MATERIAL SHOWN:
****************************************
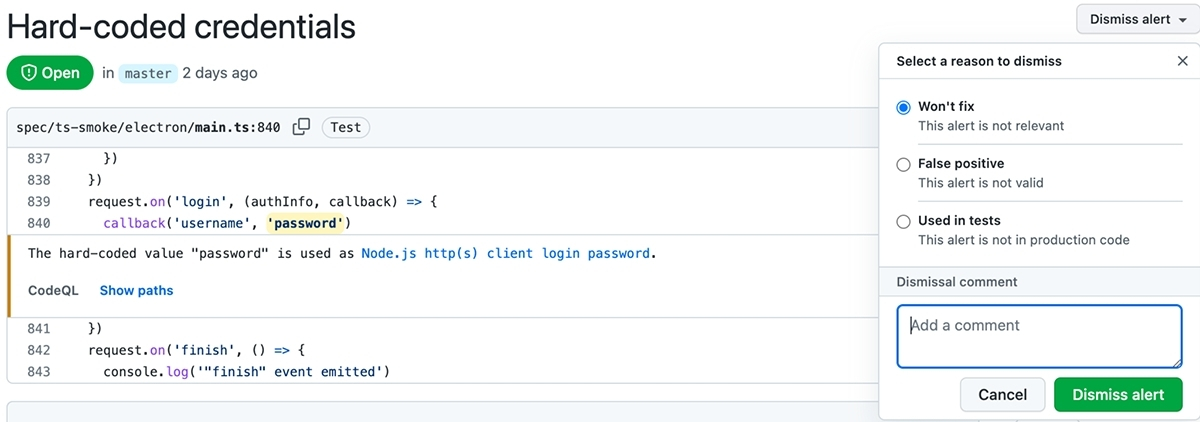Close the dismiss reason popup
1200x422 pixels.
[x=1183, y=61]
****************************************
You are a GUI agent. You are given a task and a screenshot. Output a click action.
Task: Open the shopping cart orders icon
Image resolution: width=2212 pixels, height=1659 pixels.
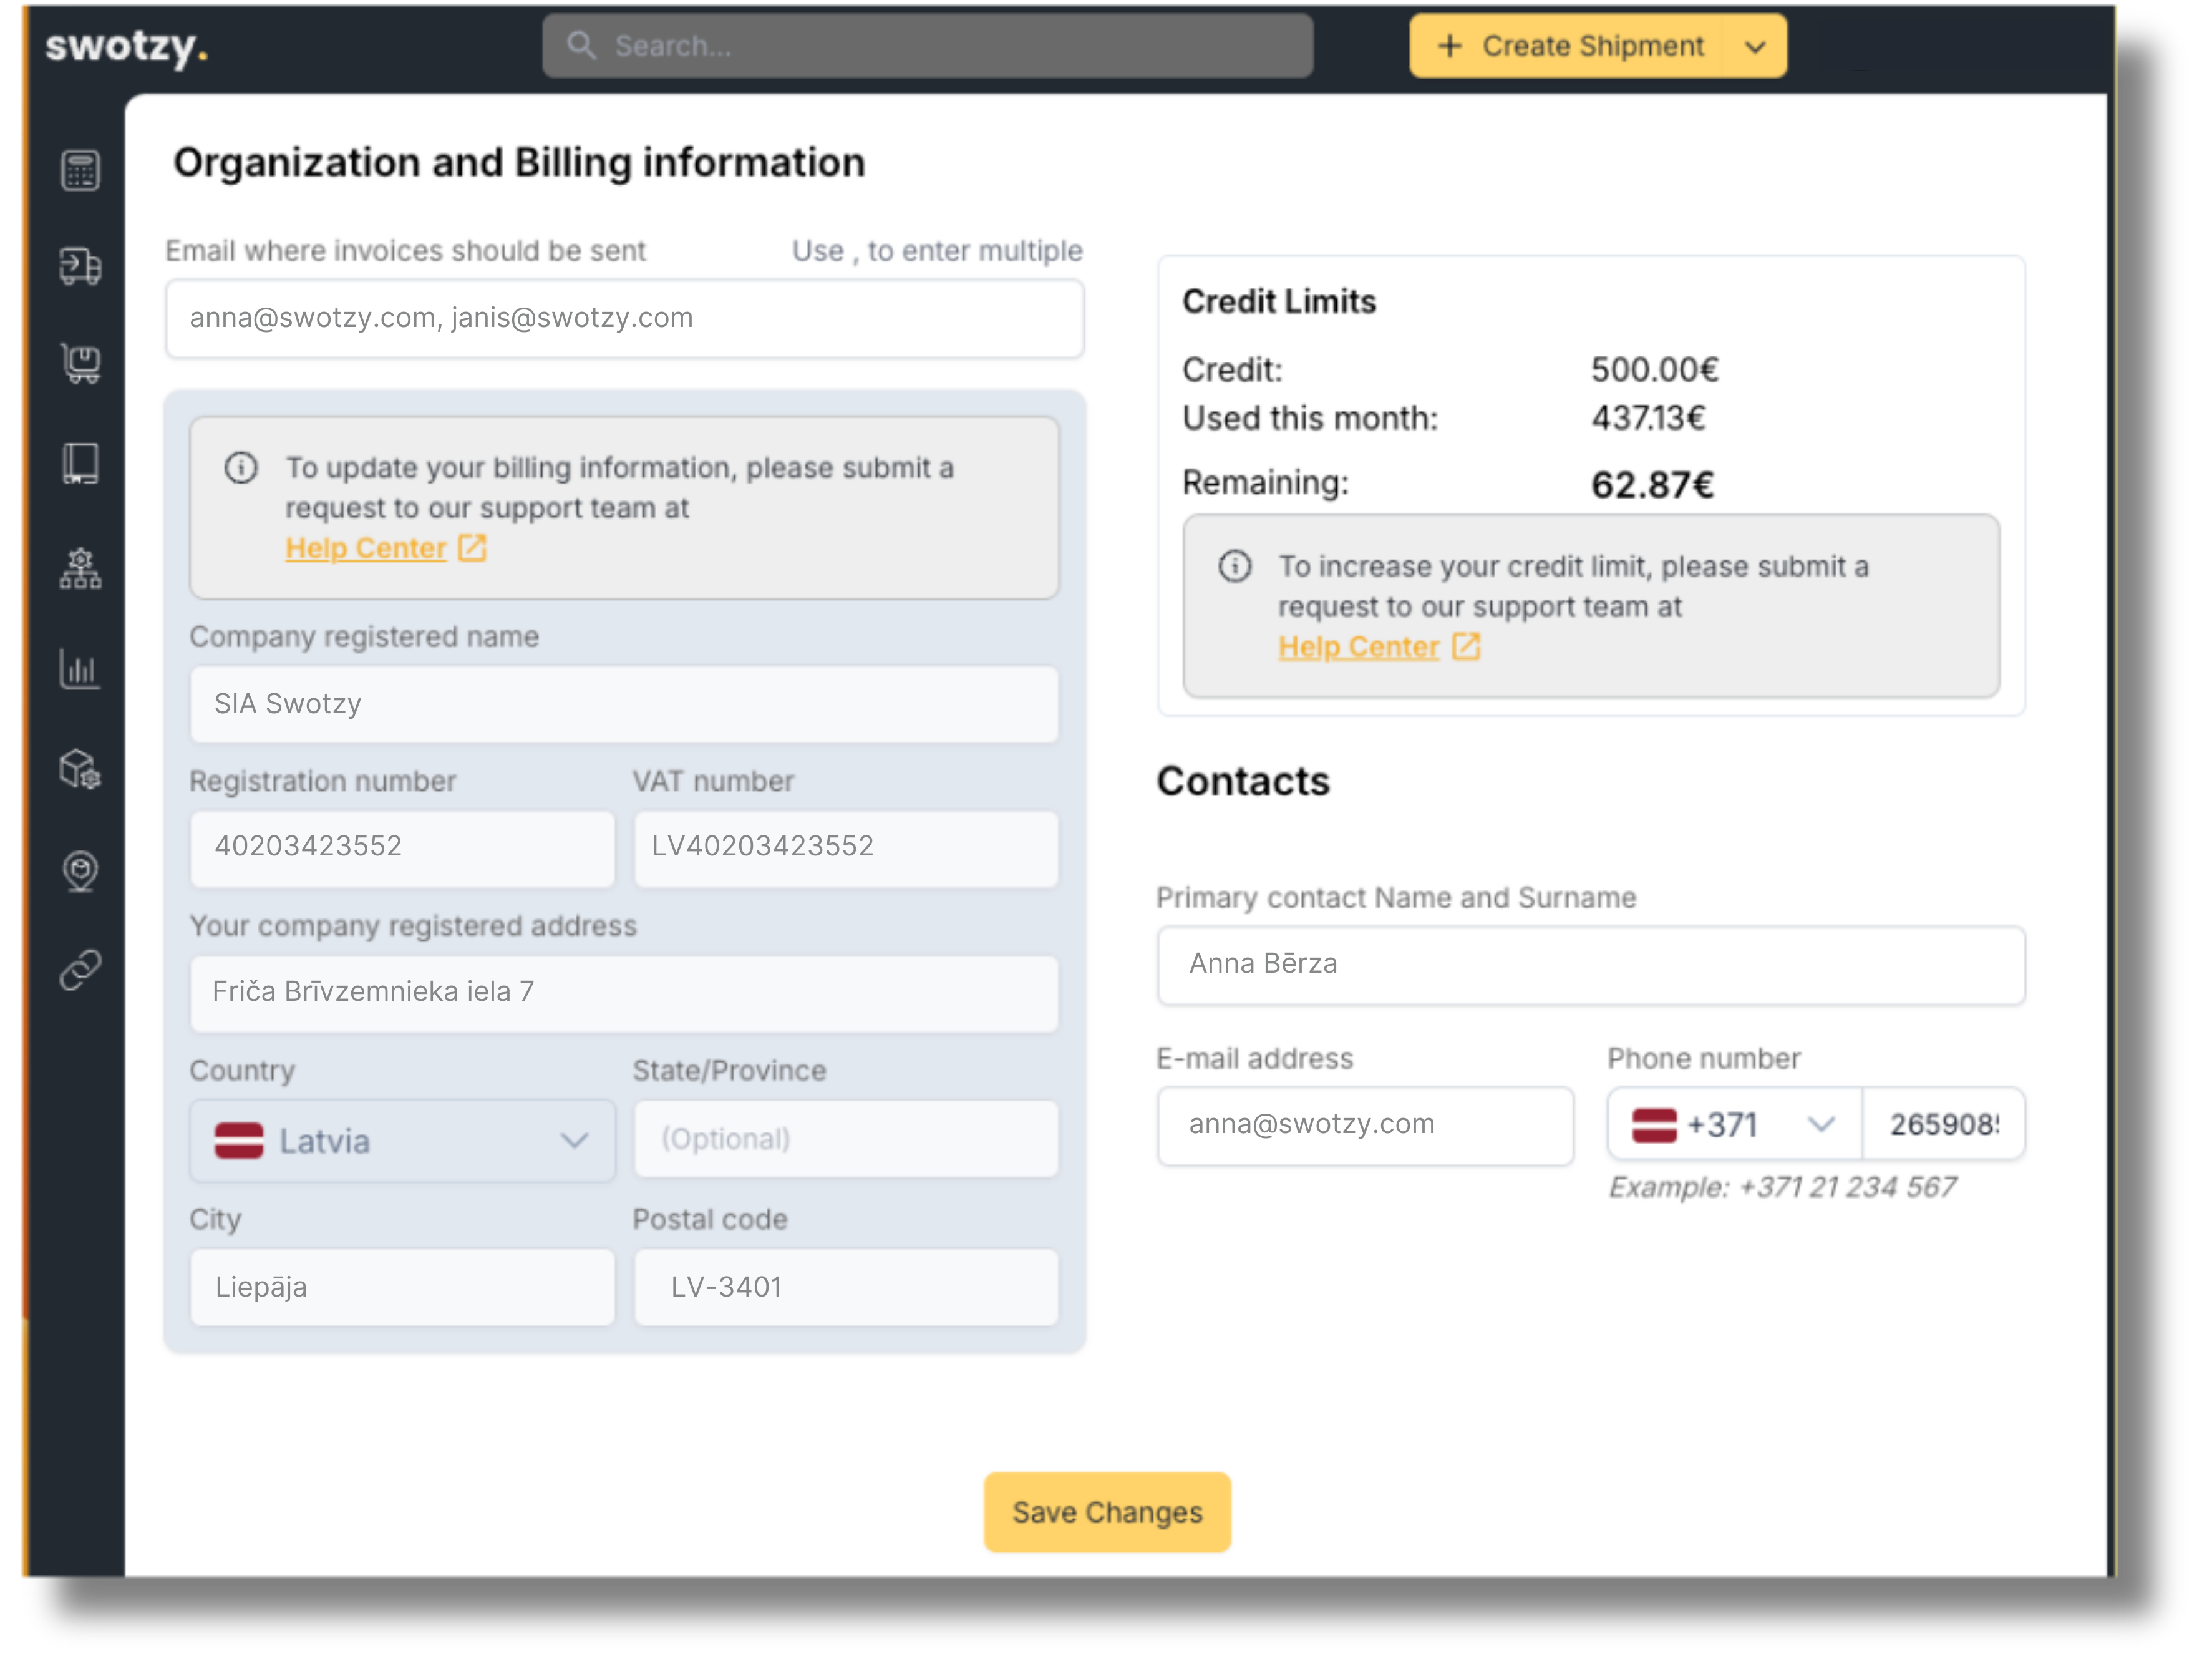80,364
****************************************
THE REQUEST:
Rewrite the data from the line containing "Close the dismiss reason popup" down to the line containing "[x=1183, y=61]", swapping "popup" for "dialog" and changing nothing else. Leave the pictures out.

ANSWER TO THIS TASK:
Close the dismiss reason dialog
1200x422 pixels.
[x=1183, y=61]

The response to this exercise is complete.